My worst actual hearing is below 200Hz, but it sounds clear.
I actually prefer the loss of hearing to the bad hearing.
For the frequencies around 400Hz, then I turn them up they sound all wrong. Out of tune. Like a Dalek. Underwater. The hearing tests do not measure this. But I can hear it in my head.
I can also measure it by doing a frequency sweep from say 100Hz to 1000Hz. This is where you play a single note and slowly increase the frequency of it. I can hear a single tone increasing in frequency up until about 200Hz, then the tone disappears and I hear one massive noisy tone overwhelming everything else, my guess is it’s around 400Hz but it’s hard to tell. Then, when the rising pure tone hits around 700Hz, the strange tone disappears and I can hear the individual tone slowly rising again and by 800Hz it’s clear again. At 300Hz-600Hz the background noise is so bad I lose the single tone altogether.
The third way I can hear this loss of quality is if I play a scale on a piano app that is playing a sine wave. The notes from C4 (262Hz) up to C5 (523Hz) are almost indistinguishable – they all sound like the same note. To help improve this I am playing myself songs in this scale, and trying to imagine what they should sound like.
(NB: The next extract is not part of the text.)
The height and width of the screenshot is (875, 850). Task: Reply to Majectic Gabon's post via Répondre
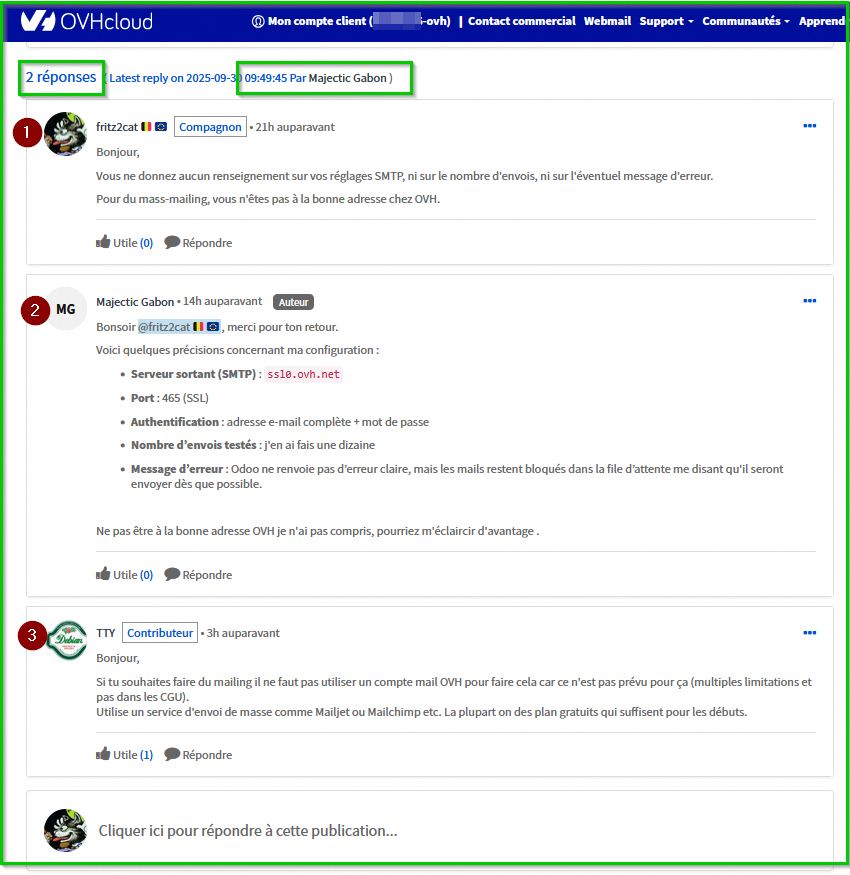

I am playing ‘I am not done changing’ which covers C,D,E,F
I am playing ‘Amazing Grace’ which is so familiar to me from a young age so I can ‘hear’ (imagine) the notes even when my ear is not hearing them and try to force/train my ear to heat them properly. Amazing Grace also has a good message so that encourages me!
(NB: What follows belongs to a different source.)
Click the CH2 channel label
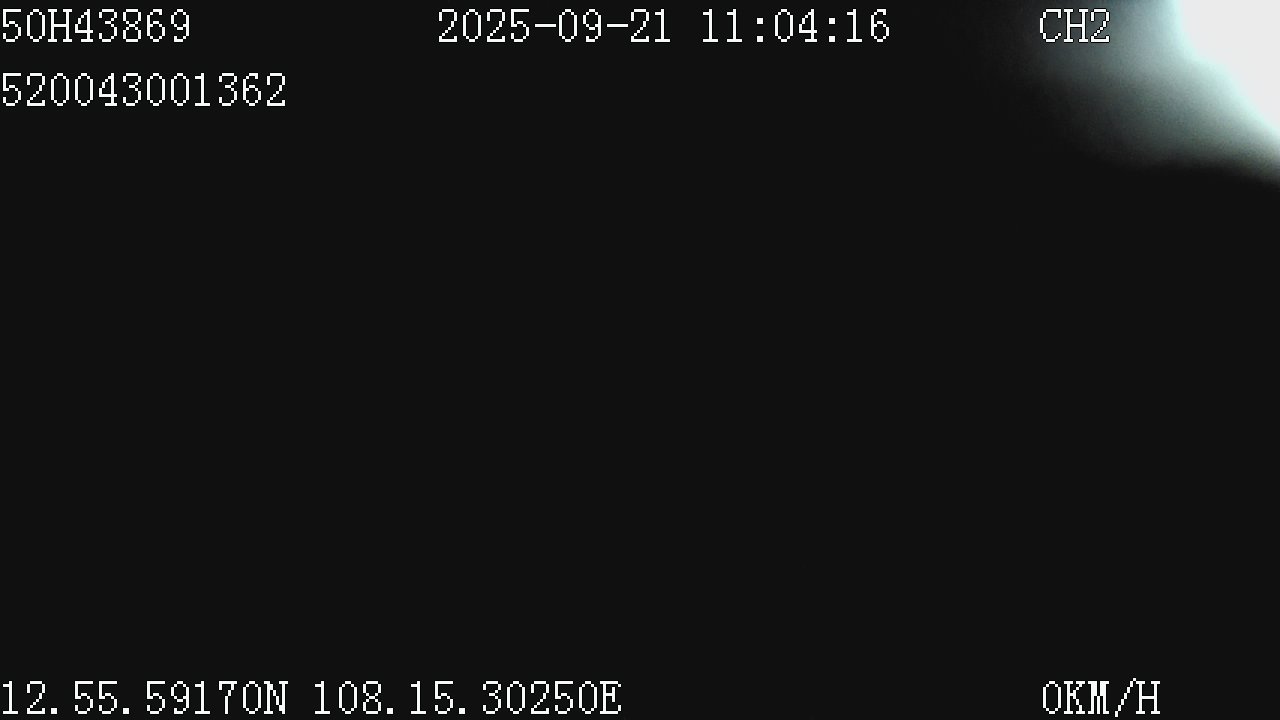Image resolution: width=1280 pixels, height=720 pixels. (1075, 27)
Twinkle Twinkle little star has a simple melody and is also well known from a young age so it’s a strong memory.
Joy to the World just goes form C down to C, hitting every note – so it’s very useful!
Today I was able to isolate the ringing to exactly 320 Hz and an octave up at 640 Hz. By playing it back into my ear while I was writing this article it seems to have mostly gone!